Параллельно с этим, поскольку наше творчество касалось самых разных областей, мы узнали о дыхательных психотехниках, о ребефинге. Начали заниматься подготовкой к домашним родам с моей первой женой. Вот такой клубок. Дыхательные техники привели меня к тренингам личного развития. И тут, наверное, тоже сыграл роль поток, ориентир на интуицию, чувство: «О, интересно, прикольно, я иду туда». Как-то достаточно живо я стал развиваться в этом направлении. Как раз у нас театр на время прекратился, потому что дети уже пошли, и нужно было по-другому действовать. Я быстро профессионализировался, в том смысле, что я ещё и инструктор дыхательных психотехник, стал тренером, членом Международной ассоциации. В 90-е это очень быстро происходило, в течение нескольких лет.
И ещё одна из важных вещей того времени. Вместе с некоторыми коллегами и моим научным руководителем (он тогда ещё не защитился сам) профессором Козловым Владимиром Васильевичем мы работали с материалами мастер-классов разных преподавателей, психотерапевтов, и надо было разобраться, как они устроены, качественно осмыслить: а что же там происходит? Из этого родилось понимание, что многие психологические техники похожи по внутреннему устройству на то, что мы делали в театре, и наши наработки можно использовать в психологическом контексте. Постепенно начал складываться тот подход, который я потом назвал танцевально-психологическим тренингом, потому что я шел именно со стороны тренинга.
Вот так это начало развиваться. Я провел мастер-класс на конференции, сразу на 70 человек, и меня пригласили ещё в несколько мест. Я активно начал проводить тренинги. При этом я ещё до начала 2000-х годов выступал, мы продолжали делать фестивали и так далее. Всё шло параллельно.
Понятно, что материал, который поднимается на тренингах, это действительно очень глубокий психологический материал, он требует уже немного другого обращения, не только с позиций творчества и развития. Очень много вещей, которые требуют большей внимательности, большей бережности, большего понимания того, как это развивается в ходе жизни человека, как это связано. Затем я получил образование телесного психотерапевта. В 2008 году защитился, мы с моим научным руководителем выпустили монографию по интегративной танцевально-двигательной психотерапии.
---*---
Задания
a) Для какого числа участников был проведен мастер-класс на конференции, согласно тексту о становлении танцевально-психологического тренинга?
b) Измените фрагмент текста о становлении танцевально-психологического тренинга от «Параллельно с этим, поскольку» до «течение нескольких лет.» включительно, заменив «инструктор» на «преподаватель».
c) Продолжите текст о становлении танцевально-психологического тренинга после его последнего предложения.
Записи в данном случае не понадобятся.

Записи:
---*---
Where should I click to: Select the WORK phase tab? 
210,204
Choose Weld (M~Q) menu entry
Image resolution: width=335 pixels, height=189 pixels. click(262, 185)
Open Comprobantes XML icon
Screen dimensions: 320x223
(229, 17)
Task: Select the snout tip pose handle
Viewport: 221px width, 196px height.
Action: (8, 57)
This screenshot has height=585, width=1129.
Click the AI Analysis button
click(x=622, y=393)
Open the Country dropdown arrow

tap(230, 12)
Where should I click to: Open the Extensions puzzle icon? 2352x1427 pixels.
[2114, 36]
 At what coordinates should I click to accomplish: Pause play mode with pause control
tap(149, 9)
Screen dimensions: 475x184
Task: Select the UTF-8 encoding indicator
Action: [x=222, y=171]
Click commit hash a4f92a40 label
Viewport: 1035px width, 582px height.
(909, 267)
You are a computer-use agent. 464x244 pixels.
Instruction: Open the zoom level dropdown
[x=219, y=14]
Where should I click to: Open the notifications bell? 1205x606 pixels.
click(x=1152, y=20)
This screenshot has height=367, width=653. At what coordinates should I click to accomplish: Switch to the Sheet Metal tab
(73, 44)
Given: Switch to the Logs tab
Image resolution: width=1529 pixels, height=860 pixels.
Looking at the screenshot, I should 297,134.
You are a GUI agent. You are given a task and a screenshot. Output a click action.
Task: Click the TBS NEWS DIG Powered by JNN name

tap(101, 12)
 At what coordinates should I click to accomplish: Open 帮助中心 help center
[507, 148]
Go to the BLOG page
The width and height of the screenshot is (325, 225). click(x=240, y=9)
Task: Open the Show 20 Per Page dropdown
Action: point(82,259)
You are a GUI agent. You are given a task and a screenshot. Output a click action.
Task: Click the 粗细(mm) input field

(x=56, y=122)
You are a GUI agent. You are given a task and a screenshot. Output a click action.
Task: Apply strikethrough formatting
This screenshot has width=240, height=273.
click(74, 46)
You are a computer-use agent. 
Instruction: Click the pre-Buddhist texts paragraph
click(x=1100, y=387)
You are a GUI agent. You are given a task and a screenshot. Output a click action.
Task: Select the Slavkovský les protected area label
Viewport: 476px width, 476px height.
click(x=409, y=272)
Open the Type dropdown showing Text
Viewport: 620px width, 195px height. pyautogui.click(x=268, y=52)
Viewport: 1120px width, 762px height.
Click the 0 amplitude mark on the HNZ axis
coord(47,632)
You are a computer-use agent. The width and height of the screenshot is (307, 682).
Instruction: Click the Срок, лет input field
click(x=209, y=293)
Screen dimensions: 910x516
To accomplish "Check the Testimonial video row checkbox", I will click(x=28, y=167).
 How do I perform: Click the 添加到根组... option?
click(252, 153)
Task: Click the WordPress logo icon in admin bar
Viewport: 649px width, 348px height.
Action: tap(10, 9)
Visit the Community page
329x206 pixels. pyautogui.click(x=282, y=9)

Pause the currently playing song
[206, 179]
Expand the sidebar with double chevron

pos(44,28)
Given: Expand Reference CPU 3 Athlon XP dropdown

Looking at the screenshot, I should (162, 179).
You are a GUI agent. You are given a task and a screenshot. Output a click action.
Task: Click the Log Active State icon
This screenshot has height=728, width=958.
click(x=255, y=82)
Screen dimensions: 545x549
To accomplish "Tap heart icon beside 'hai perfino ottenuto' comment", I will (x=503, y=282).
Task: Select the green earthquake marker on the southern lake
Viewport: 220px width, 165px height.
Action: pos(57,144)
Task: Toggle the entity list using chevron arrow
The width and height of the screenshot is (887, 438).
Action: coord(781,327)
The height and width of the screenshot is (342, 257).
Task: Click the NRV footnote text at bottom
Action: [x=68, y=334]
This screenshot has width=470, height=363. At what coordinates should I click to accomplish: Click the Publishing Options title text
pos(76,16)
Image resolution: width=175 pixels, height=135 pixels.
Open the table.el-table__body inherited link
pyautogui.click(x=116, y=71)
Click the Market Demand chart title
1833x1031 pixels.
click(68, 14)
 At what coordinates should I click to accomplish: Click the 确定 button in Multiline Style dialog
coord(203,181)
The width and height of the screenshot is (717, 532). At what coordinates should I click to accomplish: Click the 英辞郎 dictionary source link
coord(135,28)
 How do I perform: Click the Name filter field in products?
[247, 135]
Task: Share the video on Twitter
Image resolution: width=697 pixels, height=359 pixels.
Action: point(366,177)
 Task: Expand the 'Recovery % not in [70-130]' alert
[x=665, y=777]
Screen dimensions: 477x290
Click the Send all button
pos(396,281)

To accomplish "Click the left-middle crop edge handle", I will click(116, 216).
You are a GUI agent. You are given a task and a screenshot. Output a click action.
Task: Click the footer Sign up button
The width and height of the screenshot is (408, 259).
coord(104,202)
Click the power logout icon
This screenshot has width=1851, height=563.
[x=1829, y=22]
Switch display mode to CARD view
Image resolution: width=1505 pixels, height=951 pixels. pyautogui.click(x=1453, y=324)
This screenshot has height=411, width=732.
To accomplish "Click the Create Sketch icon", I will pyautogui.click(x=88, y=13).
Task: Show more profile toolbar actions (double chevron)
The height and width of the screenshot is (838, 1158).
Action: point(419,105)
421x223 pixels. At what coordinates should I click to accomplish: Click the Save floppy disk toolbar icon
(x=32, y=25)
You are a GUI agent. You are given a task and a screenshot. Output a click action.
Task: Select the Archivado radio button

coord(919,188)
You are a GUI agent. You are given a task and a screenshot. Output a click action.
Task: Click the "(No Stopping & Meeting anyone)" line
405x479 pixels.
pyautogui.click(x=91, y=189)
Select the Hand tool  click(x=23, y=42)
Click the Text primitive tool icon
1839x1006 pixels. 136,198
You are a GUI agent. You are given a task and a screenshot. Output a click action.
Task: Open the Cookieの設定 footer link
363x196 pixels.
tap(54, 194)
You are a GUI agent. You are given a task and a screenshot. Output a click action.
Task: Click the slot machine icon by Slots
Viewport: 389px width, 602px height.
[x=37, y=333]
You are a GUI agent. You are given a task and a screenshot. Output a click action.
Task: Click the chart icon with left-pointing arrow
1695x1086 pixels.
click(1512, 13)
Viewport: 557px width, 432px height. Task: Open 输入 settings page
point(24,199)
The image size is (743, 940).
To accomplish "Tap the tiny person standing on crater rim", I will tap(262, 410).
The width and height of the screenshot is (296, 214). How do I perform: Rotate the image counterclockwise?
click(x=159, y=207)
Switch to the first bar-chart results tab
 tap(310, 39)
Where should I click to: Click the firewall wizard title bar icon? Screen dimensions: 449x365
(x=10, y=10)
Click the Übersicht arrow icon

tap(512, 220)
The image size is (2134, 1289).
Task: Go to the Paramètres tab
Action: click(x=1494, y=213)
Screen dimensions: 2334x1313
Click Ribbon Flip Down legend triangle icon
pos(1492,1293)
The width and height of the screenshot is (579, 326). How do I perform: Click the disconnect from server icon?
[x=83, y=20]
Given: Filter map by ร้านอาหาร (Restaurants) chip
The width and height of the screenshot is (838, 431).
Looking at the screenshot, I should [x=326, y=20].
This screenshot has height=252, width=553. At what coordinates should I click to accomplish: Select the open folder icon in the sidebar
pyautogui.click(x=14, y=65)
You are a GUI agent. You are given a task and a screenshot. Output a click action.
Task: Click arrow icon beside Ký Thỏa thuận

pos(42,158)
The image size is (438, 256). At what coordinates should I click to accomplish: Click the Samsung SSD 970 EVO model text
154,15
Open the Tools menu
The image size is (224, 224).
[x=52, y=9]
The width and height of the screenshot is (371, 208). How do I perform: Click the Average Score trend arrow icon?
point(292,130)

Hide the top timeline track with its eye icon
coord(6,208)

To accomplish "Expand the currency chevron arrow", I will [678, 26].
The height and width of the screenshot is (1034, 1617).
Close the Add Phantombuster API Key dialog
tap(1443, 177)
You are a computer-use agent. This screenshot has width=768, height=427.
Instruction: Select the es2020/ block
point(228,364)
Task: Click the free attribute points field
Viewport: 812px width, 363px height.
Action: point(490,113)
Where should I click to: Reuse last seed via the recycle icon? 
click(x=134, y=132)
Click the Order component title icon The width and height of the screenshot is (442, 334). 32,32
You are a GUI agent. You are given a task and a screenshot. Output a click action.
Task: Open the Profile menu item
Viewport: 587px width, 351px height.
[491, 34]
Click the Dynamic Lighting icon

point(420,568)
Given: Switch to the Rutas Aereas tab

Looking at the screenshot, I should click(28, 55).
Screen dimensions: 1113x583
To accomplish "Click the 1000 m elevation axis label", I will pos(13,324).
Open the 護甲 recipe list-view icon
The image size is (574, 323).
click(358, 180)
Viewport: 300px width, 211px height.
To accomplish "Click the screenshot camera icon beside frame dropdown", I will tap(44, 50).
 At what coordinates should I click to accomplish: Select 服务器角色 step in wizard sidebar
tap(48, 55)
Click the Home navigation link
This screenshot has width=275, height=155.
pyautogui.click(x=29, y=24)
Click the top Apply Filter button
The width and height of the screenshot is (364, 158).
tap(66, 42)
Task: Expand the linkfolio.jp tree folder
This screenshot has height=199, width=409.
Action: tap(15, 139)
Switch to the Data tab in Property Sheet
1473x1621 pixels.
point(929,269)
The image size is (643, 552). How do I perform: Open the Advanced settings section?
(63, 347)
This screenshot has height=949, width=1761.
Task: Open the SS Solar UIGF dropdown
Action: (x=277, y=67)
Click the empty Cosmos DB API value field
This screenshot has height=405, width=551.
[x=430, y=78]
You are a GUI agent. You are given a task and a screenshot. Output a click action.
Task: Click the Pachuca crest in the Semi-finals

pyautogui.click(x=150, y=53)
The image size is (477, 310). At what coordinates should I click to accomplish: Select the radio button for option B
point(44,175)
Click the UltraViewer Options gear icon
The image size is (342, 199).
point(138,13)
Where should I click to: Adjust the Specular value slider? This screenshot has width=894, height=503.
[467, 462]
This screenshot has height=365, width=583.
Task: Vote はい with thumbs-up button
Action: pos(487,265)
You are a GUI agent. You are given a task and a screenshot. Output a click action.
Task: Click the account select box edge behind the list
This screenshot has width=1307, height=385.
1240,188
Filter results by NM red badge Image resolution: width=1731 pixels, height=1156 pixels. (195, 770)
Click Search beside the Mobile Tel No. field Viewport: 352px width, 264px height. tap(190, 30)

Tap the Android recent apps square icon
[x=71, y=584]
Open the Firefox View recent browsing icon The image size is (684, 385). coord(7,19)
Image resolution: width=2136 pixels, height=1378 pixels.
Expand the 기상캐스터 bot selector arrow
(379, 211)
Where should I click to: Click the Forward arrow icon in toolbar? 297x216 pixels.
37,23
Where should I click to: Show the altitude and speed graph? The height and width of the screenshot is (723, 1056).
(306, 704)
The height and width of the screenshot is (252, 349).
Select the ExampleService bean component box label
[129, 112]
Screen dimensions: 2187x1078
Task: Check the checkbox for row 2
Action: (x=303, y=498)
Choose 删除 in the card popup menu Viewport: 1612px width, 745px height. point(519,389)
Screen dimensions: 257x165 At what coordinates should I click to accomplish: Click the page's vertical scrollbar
---*---
Результаты выполнения
a) Для 70 человек.

b)
Параллельно с этим, поскольку наше творчество касалось самых разных областей, мы узнали о дыхательных психотехниках, о ребефинге. Начали заниматься подготовкой к домашним родам с моей первой женой. Вот такой клубок. Дыхательные техники привели меня к тренингам личного развития. И тут, наверное, тоже сыграл роль поток, ориентир на интуицию, чувство: «О, интересно, прикольно, я иду туда». Как-то достаточно живо я стал развиваться в этом направлении. Как раз у нас театр на время прекратился, потому что дети уже пошли, и нужно было по-другому действовать. Я быстро профессионализировался, в том смысле, что я ещё и преподаватель дыхательных психотехник, стал тренером, членом Международной ассоциации. В 90-е это очень быстро происходило, в течение нескольких лет.

c)
— Каковы твои интересы сейчас и что ты предлагаешь людям в качестве практики или инструментария, с чем работаешь?
— Есть несколько направлений, которыми я занимаюсь. В целом всё, что я делаю, входит в зонтичное определёние «интегральный танец», потому что как раз в нулевые годы я познакомился с интегральными моделями Кена Уилбера, значительно обогатившими мою картину мира. Они поставили многие вещи на свои места и оказались очень удобными для собирания разных областей интересов. Соответственно, сформировались четыре направления. Одно из них — соматика, интегральная соматика, то есть глубинное знакомство с жизнью тела: что это такое — проживать жизнь, воплощенную вот в этом живом теле? Здесь мы используем анатомические знания, современную нейрофизиологию и пласт практик, который появился на Западе в 60-70-е годы в попытке понять, как внутренняя жизнь тела связана с внешней выразительностью, с коммуникацией. Непосредственно соматика — жить этим телом.
Второе направление творческое — импровизация и перформанс, потому что это создает собственный стиль движения, развивает язык выражения. Третий вектор — непосредственно интегральная танцевальнодвигательная психотерапия, где движение важно не столько само по себе, сколько в контексте жизненных задач человека, в ситуациях, когда ему сложно, когда он обращается к помощи психотерапевта, в ситуациях, когда ему важно разобраться. То есть отчасти я работаю и как психотерапевт, и как тренер, а здесь это работа непосредственно с жизненными темами. И не менее важное направление — танец как духовная практика, которое вышло из моего занятия трансперсональной психологией, но в первую очередь из самой практики, потому что через танец, через движение, через обращение к телу, оказывается, очень легко приблизиться к изменённым состояниям сознания, получить доступ к особым переживаниям, которые иначе как духовномистическими не назовешь. И мы не идем туда специально, это происходит само. Если позволить процессу происходить, то оказываешься там естественным образом.
— Я это у индейцев наблюдала. Видела, как они танцуют по многу часов. Ничего не курят, не пьют при этом, им достаточно движения.
— Соответственно, движение и танец как духовная практика, как форма ритуала или медитации — это ещё один слой, с которым я работаю сейчас. И вот с четырех разных сторон: со стороны творчества, телесности, психотерапии и духовных практик, — всё это собирается. Разумеется, это скорее попытка внести структуру в живой большой поток, в котором всё переплетено, но она полезна тем, что включает перечисленные фокусы внимания.
— А с чем к тебе приходят люди, с какими запросами?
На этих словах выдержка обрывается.